Provided material START

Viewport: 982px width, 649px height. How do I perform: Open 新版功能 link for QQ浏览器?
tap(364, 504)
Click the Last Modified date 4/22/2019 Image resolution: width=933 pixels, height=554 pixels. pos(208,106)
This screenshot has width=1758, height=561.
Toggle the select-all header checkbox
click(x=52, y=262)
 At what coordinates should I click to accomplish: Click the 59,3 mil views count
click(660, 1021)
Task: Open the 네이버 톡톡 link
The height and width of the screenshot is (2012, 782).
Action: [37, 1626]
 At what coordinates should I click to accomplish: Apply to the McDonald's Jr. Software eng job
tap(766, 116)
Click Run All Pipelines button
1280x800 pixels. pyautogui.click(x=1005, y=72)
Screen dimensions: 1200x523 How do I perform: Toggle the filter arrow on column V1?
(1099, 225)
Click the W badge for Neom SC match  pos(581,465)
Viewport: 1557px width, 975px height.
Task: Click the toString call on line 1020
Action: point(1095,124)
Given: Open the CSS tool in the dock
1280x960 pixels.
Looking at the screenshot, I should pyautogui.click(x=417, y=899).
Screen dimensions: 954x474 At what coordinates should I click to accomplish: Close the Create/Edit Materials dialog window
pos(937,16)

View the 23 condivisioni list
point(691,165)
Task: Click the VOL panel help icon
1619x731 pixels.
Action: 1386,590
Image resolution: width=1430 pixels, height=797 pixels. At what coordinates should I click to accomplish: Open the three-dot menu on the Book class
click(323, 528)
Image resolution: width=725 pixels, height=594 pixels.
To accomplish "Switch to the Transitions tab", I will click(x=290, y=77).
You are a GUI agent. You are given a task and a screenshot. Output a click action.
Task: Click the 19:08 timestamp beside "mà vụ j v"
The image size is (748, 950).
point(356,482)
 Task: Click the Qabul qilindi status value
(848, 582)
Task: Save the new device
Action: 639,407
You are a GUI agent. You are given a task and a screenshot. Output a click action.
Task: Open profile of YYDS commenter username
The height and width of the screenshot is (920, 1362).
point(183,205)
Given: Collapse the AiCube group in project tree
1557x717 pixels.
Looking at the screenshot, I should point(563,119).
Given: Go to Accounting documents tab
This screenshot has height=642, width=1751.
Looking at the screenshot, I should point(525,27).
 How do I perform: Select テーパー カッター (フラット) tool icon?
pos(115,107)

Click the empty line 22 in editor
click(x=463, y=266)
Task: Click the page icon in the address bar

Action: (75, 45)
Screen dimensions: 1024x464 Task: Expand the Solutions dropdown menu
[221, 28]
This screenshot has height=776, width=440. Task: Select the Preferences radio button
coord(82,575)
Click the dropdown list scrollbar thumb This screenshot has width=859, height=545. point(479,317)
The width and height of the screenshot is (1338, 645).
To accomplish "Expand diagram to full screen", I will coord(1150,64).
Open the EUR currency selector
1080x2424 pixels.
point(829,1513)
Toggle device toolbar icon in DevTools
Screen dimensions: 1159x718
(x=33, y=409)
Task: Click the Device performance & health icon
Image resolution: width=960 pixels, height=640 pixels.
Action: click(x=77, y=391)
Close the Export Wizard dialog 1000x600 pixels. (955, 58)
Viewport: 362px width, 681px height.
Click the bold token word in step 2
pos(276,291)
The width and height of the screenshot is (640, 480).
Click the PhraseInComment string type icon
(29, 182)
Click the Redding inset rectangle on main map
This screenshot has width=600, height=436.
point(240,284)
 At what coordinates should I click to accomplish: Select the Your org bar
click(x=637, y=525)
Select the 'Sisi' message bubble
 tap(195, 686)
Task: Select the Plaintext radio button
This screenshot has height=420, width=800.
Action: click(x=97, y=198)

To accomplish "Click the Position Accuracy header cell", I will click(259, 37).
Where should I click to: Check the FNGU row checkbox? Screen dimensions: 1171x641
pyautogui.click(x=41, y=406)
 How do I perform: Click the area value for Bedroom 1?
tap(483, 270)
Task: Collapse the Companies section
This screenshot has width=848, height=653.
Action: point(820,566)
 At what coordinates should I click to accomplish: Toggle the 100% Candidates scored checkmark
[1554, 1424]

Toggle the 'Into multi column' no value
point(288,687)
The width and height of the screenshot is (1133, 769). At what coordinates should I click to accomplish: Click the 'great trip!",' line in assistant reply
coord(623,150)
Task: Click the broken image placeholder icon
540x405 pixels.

Provided material END

-- Exercise objective --
For the word "will", find all matching lines in the entries above and copy them out.

-- Written response --
To accomplish "Switch to the Transitions tab", I will click(x=290, y=77).
To accomplish "Expand diagram to full screen", I will coord(1150,64).
To accomplish "Click the Position Accuracy header cell", I will click(259, 37).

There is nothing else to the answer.